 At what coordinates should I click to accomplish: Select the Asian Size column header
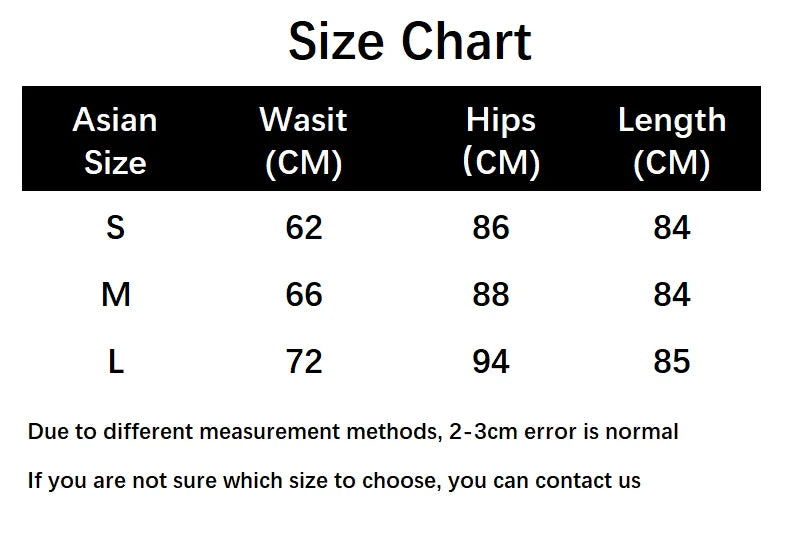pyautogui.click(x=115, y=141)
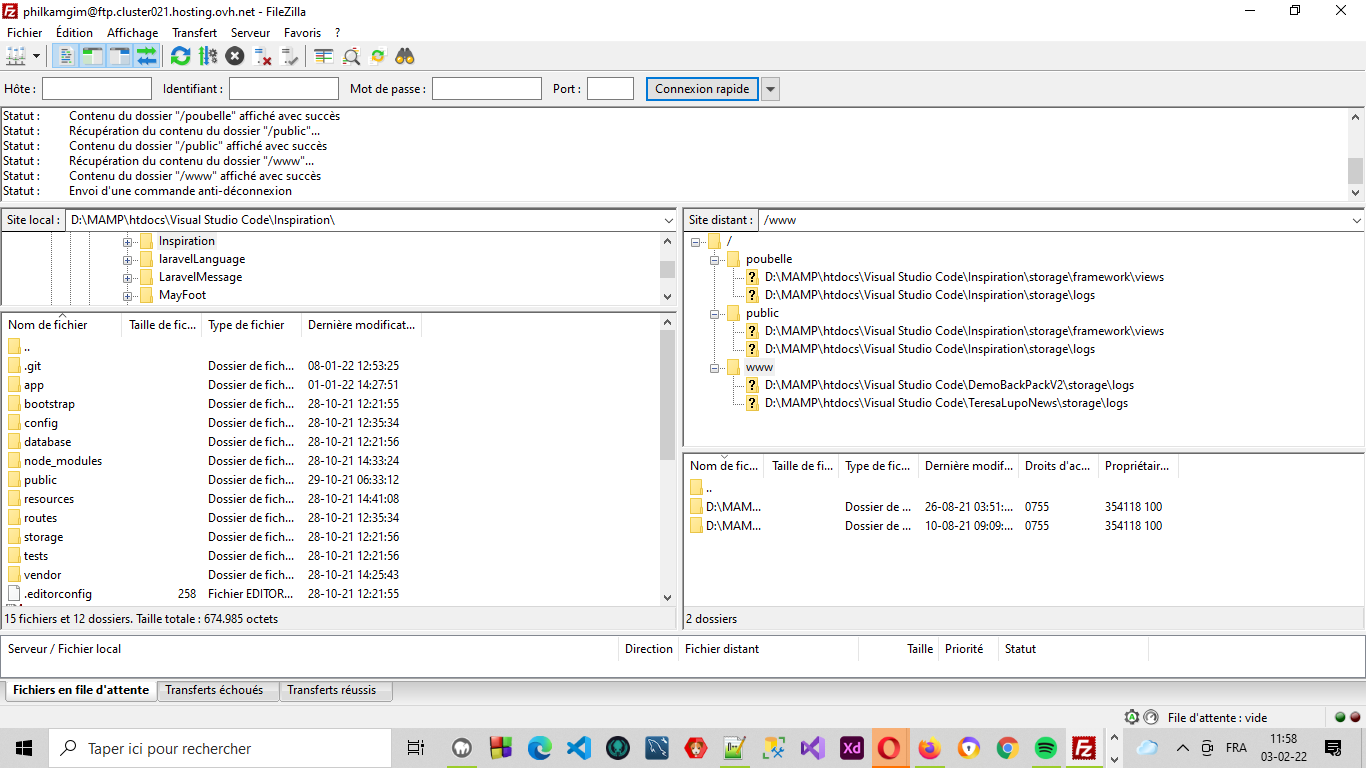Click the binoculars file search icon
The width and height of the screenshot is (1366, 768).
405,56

----------

Rewrite the lines above, switching "column header" to "column label" and changing nothing else. Leave the pictures out.

* **CORRECT RESPONSE**:
 At what coordinates should I click to accomplish: Select the Asian Size column label
pyautogui.click(x=115, y=141)
Click the binoculars file search icon
The width and height of the screenshot is (1366, 768).
405,56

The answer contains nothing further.